The Department of Energy has begun disclosing information to states about their $9 billion allocation to support household energy upgrades, including weatherizing homes and installing heat pumps.

And Biden, a self-proclaimed “car guy,” has done his part to promote electric vehicles, making appearances at the Detroit auto show in September and in the television series “Jay Leno’s Garage”.

Donnel Bairdfounder and CEO of BlocPower, a Brooklyn, NY-based company that partners with utilities, government agencies and building owners to improve energy efficiency, worked with Lowe’s and other retailers to promote the appliances greens.

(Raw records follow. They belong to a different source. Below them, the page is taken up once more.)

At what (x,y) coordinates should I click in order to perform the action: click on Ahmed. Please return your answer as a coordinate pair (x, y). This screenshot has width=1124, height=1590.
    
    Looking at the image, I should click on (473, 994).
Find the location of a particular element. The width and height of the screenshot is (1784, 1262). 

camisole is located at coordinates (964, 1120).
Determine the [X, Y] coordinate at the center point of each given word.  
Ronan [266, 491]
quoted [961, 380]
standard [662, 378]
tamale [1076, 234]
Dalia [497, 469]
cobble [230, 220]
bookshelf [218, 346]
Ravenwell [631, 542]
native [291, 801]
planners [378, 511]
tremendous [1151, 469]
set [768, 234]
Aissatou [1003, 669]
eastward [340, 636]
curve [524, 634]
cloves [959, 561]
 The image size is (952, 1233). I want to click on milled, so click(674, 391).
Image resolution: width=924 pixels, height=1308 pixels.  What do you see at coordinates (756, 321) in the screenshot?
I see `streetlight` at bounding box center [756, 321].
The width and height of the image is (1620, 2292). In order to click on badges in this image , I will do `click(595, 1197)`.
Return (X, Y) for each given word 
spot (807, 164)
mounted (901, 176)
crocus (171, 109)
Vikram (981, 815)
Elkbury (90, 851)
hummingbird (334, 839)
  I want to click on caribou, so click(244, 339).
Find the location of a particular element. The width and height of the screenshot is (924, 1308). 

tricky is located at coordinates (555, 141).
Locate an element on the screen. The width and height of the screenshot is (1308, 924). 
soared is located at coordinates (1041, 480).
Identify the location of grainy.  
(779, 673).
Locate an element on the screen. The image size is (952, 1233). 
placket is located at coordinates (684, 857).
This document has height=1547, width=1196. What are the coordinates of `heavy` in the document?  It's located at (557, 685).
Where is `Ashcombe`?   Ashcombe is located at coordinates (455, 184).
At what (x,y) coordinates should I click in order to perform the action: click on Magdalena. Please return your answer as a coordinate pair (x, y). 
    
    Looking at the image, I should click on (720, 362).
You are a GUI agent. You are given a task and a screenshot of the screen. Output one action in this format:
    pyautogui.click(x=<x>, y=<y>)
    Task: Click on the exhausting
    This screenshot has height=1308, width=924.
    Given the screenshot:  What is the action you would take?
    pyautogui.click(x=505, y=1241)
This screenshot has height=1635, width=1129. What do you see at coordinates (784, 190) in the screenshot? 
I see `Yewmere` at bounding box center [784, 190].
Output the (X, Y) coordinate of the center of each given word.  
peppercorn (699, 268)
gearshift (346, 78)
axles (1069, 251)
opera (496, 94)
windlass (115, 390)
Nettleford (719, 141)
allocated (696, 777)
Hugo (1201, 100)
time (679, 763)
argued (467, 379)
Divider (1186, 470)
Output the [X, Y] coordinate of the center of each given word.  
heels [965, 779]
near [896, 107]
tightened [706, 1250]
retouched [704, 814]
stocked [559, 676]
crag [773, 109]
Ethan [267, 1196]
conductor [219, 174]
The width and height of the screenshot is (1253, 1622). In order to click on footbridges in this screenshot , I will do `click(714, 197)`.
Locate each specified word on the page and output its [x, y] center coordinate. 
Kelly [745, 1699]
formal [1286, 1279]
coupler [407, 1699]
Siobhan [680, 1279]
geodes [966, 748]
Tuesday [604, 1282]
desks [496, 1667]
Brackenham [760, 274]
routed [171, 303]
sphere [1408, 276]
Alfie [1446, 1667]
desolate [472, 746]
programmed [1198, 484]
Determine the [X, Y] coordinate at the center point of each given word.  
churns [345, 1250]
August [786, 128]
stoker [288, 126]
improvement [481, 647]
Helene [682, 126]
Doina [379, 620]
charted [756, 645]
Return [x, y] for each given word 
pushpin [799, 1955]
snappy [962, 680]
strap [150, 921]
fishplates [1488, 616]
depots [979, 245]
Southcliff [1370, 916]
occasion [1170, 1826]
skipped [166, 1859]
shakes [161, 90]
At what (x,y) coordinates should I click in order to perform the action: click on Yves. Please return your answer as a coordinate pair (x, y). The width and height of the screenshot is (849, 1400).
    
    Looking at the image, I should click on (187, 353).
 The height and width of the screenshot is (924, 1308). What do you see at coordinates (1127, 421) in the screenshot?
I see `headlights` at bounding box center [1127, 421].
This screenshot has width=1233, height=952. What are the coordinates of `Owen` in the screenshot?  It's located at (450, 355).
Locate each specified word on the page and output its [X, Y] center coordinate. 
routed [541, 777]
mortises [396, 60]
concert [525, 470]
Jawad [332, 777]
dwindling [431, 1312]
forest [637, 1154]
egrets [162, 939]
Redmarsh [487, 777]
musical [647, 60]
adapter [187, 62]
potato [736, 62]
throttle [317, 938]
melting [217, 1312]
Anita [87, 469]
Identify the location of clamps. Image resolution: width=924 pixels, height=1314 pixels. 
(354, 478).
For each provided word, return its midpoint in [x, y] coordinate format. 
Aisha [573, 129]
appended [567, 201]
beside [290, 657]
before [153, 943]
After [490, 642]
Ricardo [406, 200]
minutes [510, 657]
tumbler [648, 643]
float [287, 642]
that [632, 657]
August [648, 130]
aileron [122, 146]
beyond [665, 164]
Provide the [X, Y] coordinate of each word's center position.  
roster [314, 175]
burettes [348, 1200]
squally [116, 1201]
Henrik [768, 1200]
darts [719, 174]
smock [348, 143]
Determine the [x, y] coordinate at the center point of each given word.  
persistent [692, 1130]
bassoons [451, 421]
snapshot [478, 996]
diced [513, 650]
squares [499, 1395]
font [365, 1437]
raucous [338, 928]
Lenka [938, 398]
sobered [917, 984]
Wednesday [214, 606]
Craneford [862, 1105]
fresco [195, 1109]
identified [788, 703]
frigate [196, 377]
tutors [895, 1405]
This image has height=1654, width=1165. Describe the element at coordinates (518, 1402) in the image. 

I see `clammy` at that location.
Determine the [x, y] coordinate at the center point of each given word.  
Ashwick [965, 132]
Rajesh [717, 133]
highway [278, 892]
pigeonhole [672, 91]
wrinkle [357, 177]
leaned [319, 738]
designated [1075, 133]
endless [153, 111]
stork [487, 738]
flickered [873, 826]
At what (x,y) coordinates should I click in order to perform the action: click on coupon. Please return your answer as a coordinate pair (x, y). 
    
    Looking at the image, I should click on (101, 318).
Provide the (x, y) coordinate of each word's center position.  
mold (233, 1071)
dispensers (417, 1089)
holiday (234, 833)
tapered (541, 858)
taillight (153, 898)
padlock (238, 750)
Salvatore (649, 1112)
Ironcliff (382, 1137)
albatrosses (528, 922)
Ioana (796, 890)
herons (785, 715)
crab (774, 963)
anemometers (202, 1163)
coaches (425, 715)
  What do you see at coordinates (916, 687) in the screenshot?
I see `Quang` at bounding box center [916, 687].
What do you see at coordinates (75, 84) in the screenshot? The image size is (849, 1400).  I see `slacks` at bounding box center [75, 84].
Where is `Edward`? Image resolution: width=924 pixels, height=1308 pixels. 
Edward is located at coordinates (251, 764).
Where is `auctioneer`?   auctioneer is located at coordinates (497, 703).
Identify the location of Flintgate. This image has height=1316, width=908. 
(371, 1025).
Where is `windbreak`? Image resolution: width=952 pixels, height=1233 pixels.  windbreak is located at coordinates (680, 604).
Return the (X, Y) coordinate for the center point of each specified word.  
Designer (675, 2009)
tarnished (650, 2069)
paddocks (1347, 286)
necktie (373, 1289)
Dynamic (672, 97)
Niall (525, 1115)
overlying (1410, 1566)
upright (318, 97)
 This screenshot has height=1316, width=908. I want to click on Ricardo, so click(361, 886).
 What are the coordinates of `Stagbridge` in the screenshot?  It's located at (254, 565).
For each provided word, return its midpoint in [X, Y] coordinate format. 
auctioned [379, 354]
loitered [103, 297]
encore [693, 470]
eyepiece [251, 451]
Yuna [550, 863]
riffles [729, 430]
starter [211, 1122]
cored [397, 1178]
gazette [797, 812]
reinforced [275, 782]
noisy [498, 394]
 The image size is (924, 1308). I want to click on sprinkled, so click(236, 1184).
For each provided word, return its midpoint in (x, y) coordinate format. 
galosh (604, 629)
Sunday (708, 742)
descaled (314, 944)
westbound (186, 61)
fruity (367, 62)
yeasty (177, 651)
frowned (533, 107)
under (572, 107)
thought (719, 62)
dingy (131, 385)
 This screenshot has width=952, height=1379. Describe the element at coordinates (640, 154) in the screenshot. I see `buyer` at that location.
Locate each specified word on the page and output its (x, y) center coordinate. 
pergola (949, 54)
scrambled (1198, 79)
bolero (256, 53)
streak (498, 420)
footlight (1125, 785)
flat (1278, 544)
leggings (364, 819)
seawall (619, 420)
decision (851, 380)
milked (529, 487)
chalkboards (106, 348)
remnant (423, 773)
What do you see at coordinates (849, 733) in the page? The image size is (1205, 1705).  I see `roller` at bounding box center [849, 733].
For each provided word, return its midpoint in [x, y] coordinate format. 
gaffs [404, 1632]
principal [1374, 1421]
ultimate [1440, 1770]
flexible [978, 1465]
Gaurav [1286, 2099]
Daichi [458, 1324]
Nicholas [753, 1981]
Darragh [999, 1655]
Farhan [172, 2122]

The idea, Baird said, is that “the person at the checkout says, ‘You know, you can get a tax credit if you don’t get that gas lawn mower and buy a green one at the square. “While such a commitment may not have immediate results, Baird said he is confident that the tax credits and other benefits of the Climate Act will be better known.

“It took years for the ACA to get started,” he said, referring to the Affordable Care Act, also known as Obamacare. “I think the same thing could happen with this law.”

Dan Pfeifferformer communications adviser to President Barack Obama, sees another lesson in the Affordable Care Act.

“The ACA got more popular as Republicans tried to repeal it,” he said, suggesting that Biden take advantage of any Republican efforts to return to the Cutback Act. inflation to draw more attention to the benefits of the law.

“I have no doubt the White House has thought of all of this,” Pfeifer said. But the problem is that none of this is easy.

He added: “The heavy lifting starts now.”


Republished with permission from The Associated Press.